Objective: In rural community hospitals, where general surgeons may be unavailable, patients diagnosed with acute perforated viscus may require transfer to a tertiary care center for surgical intervention. Delays may lead to adverse outcomes. We aim to quantify the average time from diagnosis to surgical intervention and identify differences in outcomes in patients requiring inter-facility transfer.
Design: Single institution retrospective chart review from July 1, 2009-June 30, 2014
Setting: Rural tertiary care center
Patients: Patients requiring emergent exploratory laparotomy for perforated viscus as diagnosed on radiographic imaging.

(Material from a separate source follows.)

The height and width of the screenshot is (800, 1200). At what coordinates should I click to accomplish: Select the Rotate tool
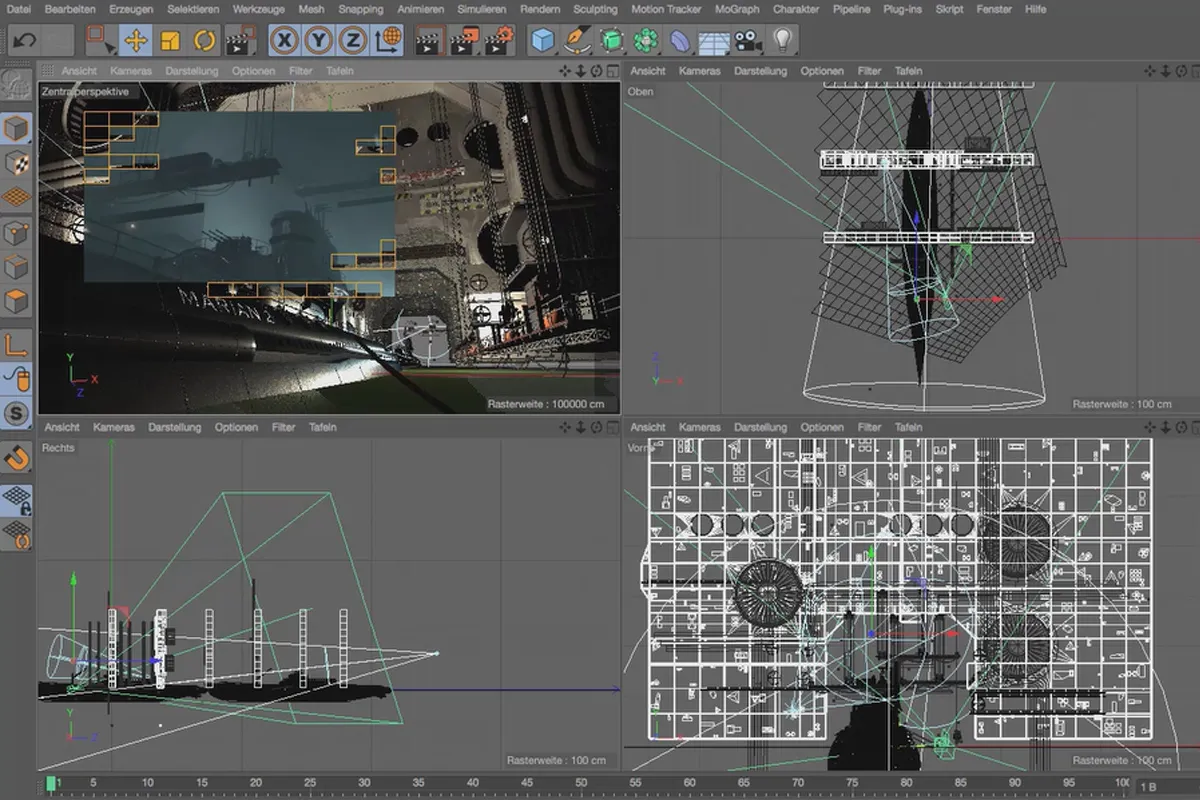point(204,40)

Interventions: Initial admission to the tertiary care center or transfer to a tertiary care center for emergent exploratory laparotomy
Main Outcome Measures: Time to OR from diagnosis as defined by time stamp on confirmatory radiographic imaging, hospital length of stay, ICU admission, 30-day mortality and 30-day readmission.
Results: There were no differences in patient demographics, risk factors, or surgical diagnoses between the tertiary-admitted (n =21) and the tertiary-transferred (n = 38) groups. Average time from diagnosis to OR was 3:44 for tertiary-admitted and 6:55 for tertiary-transferred, p<0.0001. Average transport time for transfers was 57 minutes. Rate of ICU admission was significantly higher in tertiary-transferred (55.3 %) vs tertiary-admitted patients (19.5%), p=0.01. Average length of stay, mortality, and readmission were similar between both groups.

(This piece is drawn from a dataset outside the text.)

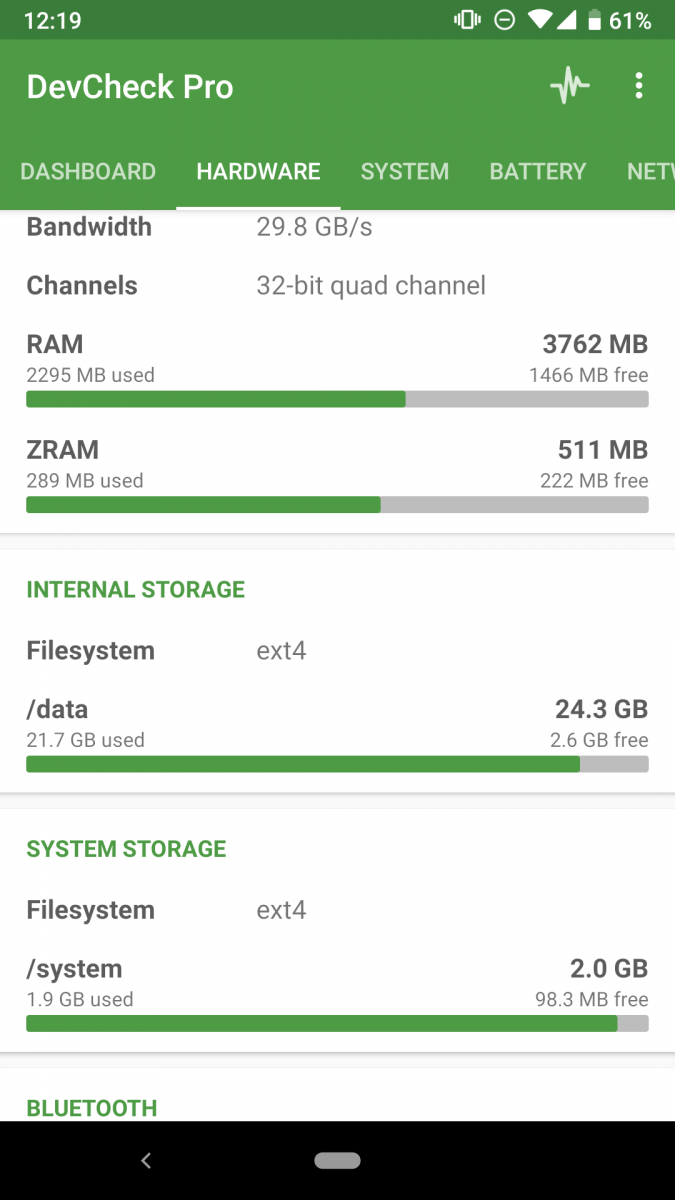Open the live monitor icon in the toolbar
675x1200 pixels.
click(569, 86)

Conclusions: We found a significant difference in time from diagnosis to operative intervention depending on where patients initially presented. Given a significantly higher rate of ICU utilization and increased time to surgery in tertiary-transferred patients, efforts should be made to improve transfer efficiency and streamline transfer logistics to potentially reduce postoperative morbidity in these acute patients.